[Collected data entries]
BEGIN
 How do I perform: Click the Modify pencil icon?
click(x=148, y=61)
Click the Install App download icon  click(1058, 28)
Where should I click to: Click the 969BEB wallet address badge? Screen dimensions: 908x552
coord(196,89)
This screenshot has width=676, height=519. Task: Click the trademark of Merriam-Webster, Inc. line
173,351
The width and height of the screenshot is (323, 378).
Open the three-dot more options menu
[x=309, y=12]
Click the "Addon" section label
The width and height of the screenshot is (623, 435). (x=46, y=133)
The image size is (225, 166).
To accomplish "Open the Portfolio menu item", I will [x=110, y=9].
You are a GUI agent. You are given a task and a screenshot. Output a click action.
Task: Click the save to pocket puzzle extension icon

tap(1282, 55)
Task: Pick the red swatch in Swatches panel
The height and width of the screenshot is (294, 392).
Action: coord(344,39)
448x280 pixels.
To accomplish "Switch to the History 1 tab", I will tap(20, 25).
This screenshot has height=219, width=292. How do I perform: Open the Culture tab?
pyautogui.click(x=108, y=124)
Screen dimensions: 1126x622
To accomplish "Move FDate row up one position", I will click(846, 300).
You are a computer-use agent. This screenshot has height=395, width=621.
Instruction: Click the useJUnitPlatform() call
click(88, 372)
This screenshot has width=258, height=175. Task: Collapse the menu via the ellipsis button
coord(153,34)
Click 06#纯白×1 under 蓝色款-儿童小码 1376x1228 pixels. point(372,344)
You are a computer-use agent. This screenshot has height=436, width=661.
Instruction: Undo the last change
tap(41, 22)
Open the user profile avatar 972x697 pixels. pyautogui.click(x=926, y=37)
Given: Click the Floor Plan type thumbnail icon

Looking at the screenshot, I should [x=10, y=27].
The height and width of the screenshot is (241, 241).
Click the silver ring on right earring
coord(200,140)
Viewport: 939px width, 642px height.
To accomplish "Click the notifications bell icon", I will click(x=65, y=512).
END
**Work to be completed:** From the line that contains "Task: Click the save" down to the last line above, print each line exactly as it appears.

**Result:**
Task: Click the save to pocket puzzle extension icon

tap(1282, 55)
Task: Pick the red swatch in Swatches panel
The height and width of the screenshot is (294, 392).
Action: coord(344,39)
448x280 pixels.
To accomplish "Switch to the History 1 tab", I will tap(20, 25).
This screenshot has height=219, width=292. How do I perform: Open the Culture tab?
pyautogui.click(x=108, y=124)
Screen dimensions: 1126x622
To accomplish "Move FDate row up one position", I will click(846, 300).
You are a computer-use agent. This screenshot has height=395, width=621.
Instruction: Click the useJUnitPlatform() call
click(88, 372)
This screenshot has width=258, height=175. Task: Collapse the menu via the ellipsis button
coord(153,34)
Click 06#纯白×1 under 蓝色款-儿童小码 1376x1228 pixels. point(372,344)
You are a computer-use agent. This screenshot has height=436, width=661.
Instruction: Undo the last change
tap(41, 22)
Open the user profile avatar 972x697 pixels. pyautogui.click(x=926, y=37)
Given: Click the Floor Plan type thumbnail icon

Looking at the screenshot, I should [x=10, y=27].
The height and width of the screenshot is (241, 241).
Click the silver ring on right earring
coord(200,140)
Viewport: 939px width, 642px height.
To accomplish "Click the notifications bell icon", I will click(x=65, y=512).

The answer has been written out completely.